Specifically, this is called a cytokine storm, and it can result in toxic shock syndrome or TSS, which happens when a such cytokine storm triggers widespread systemic vasodilation, making blood pressure drop, which leads to poor perfusion of vital organs.
From the bloodstream, strep pyogenes bacteria can spread to other organs, like the lungs, causing pneumonia or lung abscesses, or the heart, where they form clumps called vegetations on the heart valves, causing infective endocarditis.
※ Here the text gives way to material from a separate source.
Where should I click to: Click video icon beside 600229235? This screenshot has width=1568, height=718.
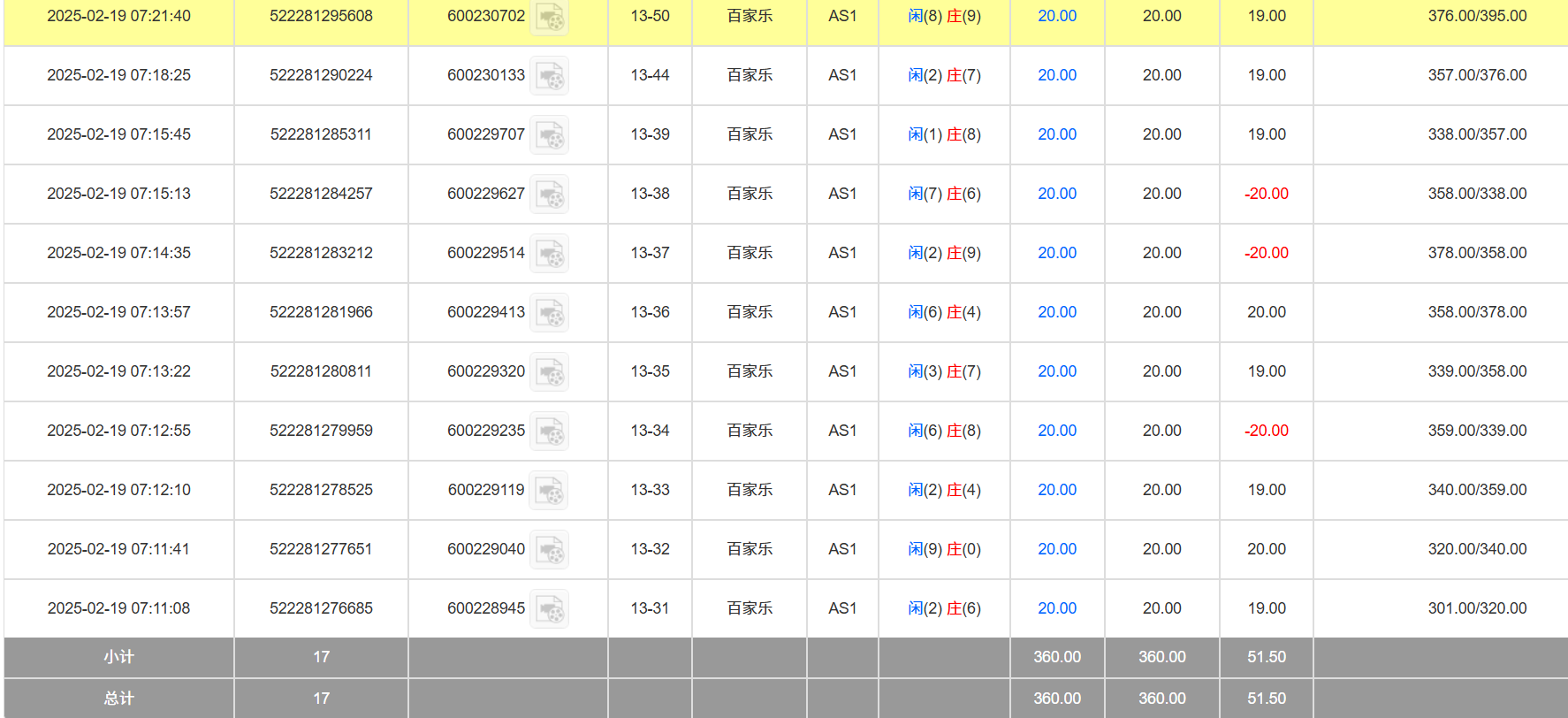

In these cases, Strep pyogenes usually gets in the bloodstream through a breach on the skin, a mucosal laceration, or following surgery.
Strep pharyngitis may also be associated with scarlet fever, which is when intracapillary hemolysis results in a bright-red skin rash.
When Strep pyogenes infects the epidermis, it causes impetigo, which are superficial skin lesions that look like honey clusters.